A testemunha diz que estava no local e viu a agressão do começo. “Parece que o policial ficou com raiva por alguma coisa que ele falou e jogou spray de pimenta no rapaz, que estava rendido. É revoltante. Poderia ser meu avô, meu tio, porque todos somos negros. Isso aconteceu em um momento muito significativo, por toda mobilização contra a morte de George Floyd e pelo menino João Pedro. As pessoas precisam ver que isso acontece em todo lugar, como aconteceu em Planaltina”, afirma.

Gildete Corrêa disse que o esposo chegou machucado em casa e o orientou a procurar um advogado. “Eu estranhei a demora dele no supermercado e achei que pudesse ter ocorrido algo. Isso não se faz com as pessoas. É uma coisa terrível”, protestou. 


Suspeitos estão sob investigação


Os advogados voluntários da vítima, Anderson Tiago Campos e Paulo Henrique de Oliveira, esclareceram que levarão Weliton ao Instituto de Medicina Legal (IML) para exame de corpo delito hoje. “Pretendemos pedir o auxílio da Comissão dos Direitos Humanos da Ordem dos Advogados (OAB) local para acompanhar o caso no âmbito administrativo”, ressaltou Anderson. “Vamos cobrar indenização pelos danos. O vídeo é claro e não deixa dúvidas da utilização da força policial”, acrescentou Paulo.

Por meio de nota oficial, a Polícia Militar confirmou as agressões, informando que “o final da ação foi registrada conforme o vídeo”, mas argumentou que foi chamada após várias denúncias de perturbação e tranquilidade e da ordem pública. A corporação ressaltou que “não há que se falar em atitude racista, mas de excesso na ação policial”, e que os policiais foram ouvidos, no devido processo disciplinar/criminal, pela Corregedoria da PM, para “verificar as circunstâncias do fato com o rigor que o caso requer”. Nas redes sociais, a Polícia Militar de DF publicou que não compactua com desvios de conduta e reforçou que caso não se tratou de racismo. “Somos uma instituição bicentenária multiétnica e consciente da sua responsabilidade junto à sociedade. Os policiais do vídeo estão na Corregedoria e nada será impune aos rigores da lei”, diz o texto.

- Tarefa a realizar
Relacione todas as pessoas mencionadas pelo nome no texto sobre a agressão policial em Planaltina, na ordem em que aparecem.

- Dados registrados
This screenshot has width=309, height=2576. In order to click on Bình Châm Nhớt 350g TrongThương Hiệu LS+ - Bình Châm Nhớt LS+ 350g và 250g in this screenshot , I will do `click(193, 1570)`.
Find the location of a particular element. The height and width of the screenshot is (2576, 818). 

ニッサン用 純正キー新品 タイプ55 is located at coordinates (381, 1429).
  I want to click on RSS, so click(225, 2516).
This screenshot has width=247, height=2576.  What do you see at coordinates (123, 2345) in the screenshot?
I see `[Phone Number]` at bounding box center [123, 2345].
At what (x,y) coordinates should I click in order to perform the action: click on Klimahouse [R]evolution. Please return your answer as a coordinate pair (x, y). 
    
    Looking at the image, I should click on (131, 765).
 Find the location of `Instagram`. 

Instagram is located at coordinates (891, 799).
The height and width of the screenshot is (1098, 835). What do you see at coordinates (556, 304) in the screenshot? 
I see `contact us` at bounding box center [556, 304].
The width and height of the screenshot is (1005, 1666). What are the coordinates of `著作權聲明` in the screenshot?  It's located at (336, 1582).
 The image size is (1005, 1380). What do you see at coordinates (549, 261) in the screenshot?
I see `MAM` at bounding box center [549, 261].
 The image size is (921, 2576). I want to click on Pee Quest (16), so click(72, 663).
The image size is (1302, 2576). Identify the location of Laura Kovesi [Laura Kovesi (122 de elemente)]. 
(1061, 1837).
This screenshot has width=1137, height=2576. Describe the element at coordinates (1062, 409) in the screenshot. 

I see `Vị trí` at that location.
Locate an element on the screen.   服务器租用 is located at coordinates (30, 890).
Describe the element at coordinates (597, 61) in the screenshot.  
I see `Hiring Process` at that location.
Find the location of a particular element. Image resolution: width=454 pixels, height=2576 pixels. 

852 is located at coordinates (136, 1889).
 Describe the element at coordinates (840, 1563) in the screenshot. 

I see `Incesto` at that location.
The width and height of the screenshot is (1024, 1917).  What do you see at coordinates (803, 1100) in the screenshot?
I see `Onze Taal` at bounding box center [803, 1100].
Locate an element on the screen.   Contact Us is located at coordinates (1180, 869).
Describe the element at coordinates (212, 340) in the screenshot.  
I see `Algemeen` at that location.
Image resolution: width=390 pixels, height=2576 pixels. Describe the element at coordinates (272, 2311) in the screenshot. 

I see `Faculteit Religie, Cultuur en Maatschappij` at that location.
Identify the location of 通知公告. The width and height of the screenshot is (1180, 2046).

- Resposta
George Floyd, João Pedro, Gildete Corrêa, Anderson Tiago Campos, Paulo Henrique de Oliveira, Weliton.